Heading out towards Kundapura in Udupi district from Hosanagara in Shimoga district, one comes across a serene little town called Nagara. The approach to the town is very picturesque, heralded by the majecstic sight of a sprawling fort now in ruins. It is called the Bidanuru Fort and dates back to the era of the Nayakas. Come monsoon, the landscape is swathed in green and is at its most inviting best.
The climb is at once demanding and rewarding! Another life lesson learnt.
View of the main entrance from the top.
From dust it rose, the majestic fort, by kings with far-reaching visions. Their time & deeds done, the kings left one by one, leaving the fort behind, alone. Today, it has the company of countless cows and buffaloes that feast on its largesse.
The approach road from Hosanagara that builds up the excitement as the fort looms into view.
View of the watch tower from the courtyard below, probably well-connected with one another for effective communication.
Walking in through the main entrance and climbing some more steps, one comes level with the vast courtyard to the left. Towards the end of the rainy season, this expanse will be covered in a carpet of green. The remains are evidence to the large scale of the construction. Set in the middle of this built structure, the royal seat would have commanded a panaromic view of the audience and the hall. The three-tiered seating for commoners and an exclusive place for the cabinet can also be discerned. This is one feature which can hold the visitor enraptured for a long time.
Yet another view of the verdant greens within the fort. The waterbodies indicate copious rain that preceded our visit.
Abundant groundwater resources visible around the fort, some perhaps manually created and many others naturally formed, all serving strategic purposes. When you stand on top, do you invariably think like a king?!
Maavinahole in full flow during monsoons, certainly the best season to hobnob with the clouds.

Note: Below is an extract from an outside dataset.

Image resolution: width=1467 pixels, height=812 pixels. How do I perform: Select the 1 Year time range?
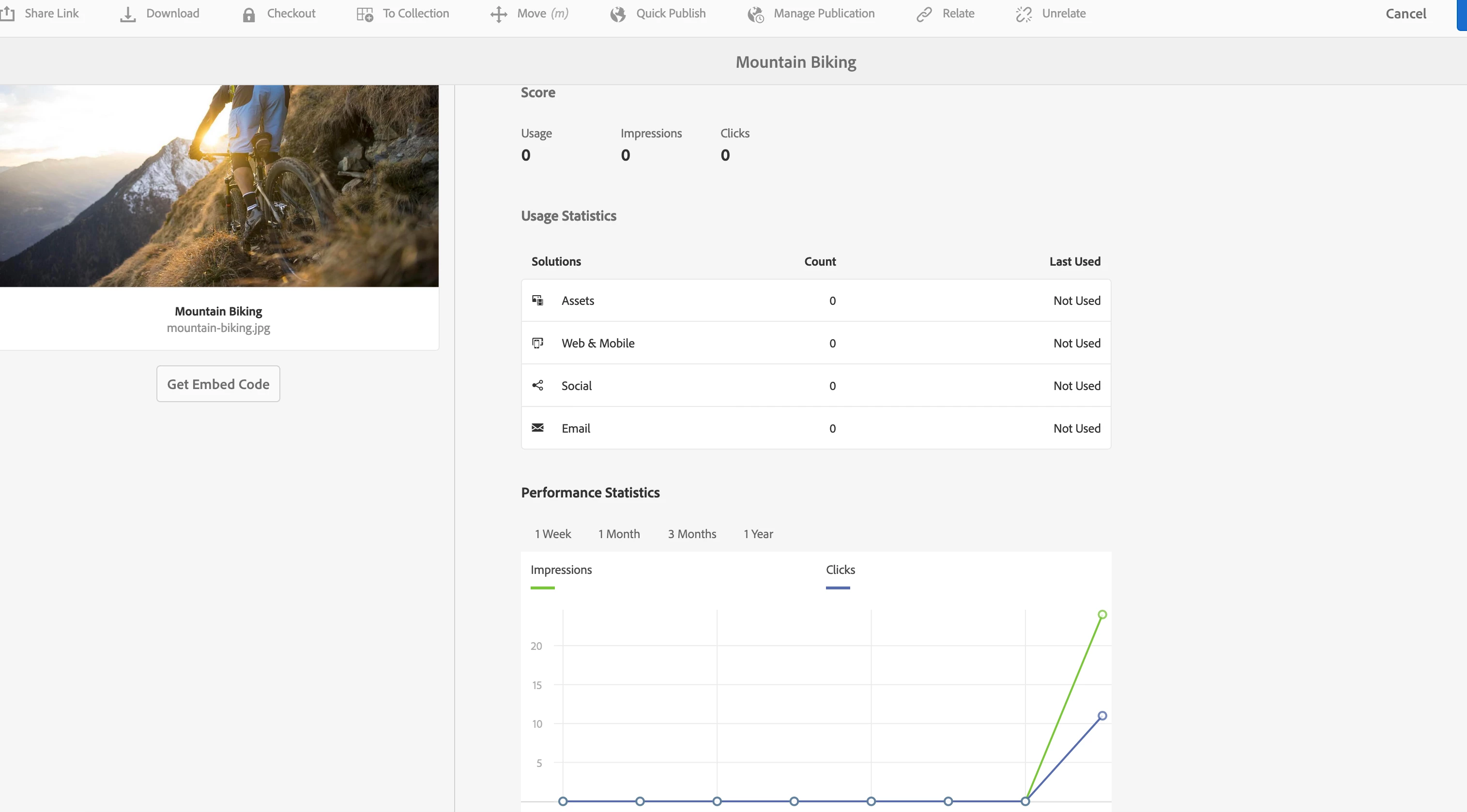(x=758, y=534)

A big watch tower at the peak of the fort which gives a birds' eye view of the entire region. Certainly used to locate and identify intruders, enemies etc. in its heydays, it is now a mere viewpoint to witness the passing clouds, the rolling hills, the myriad streams and the lush greenery dotted with signs of human occupation.
A rusty cannon lying next to the ramparts on the far side of the fortress. Did it take part in any wars? Did it take enemy lives? Did it achieve wartime glory or was it wasted in vain? Does everything end like this… in the dust? Instead of answering, time seems to ask more questions!
If you climb up to the top and look down upon the landscape below, you will espy a lazy stream meandering along. Called the Maavinahole, this is an important tributary of Sharavathi.
This fort of historic importance was built by the Keladi rulers who ruled from 1499 to 1763 (263 years). During this long reign, different kings chose different locations as their capitals for different reasons - Keladi for 12 years, Ikkeri for 125 years, Bidanur for 63 years and Kavaledurga for 63 years. In 1561, Veerabhadranayaka made BIdanuru his capital and the illustrious Shivappa Nayaka (1645 –1665) also ruled from here. He fortified it further and added many a structure. His successor too ruled from here till it was attacked in 1763 A.D. by Haider Ali. Bidanur was renamed Haider Nagar and as time flowed, only Nagara remained on people's tongues.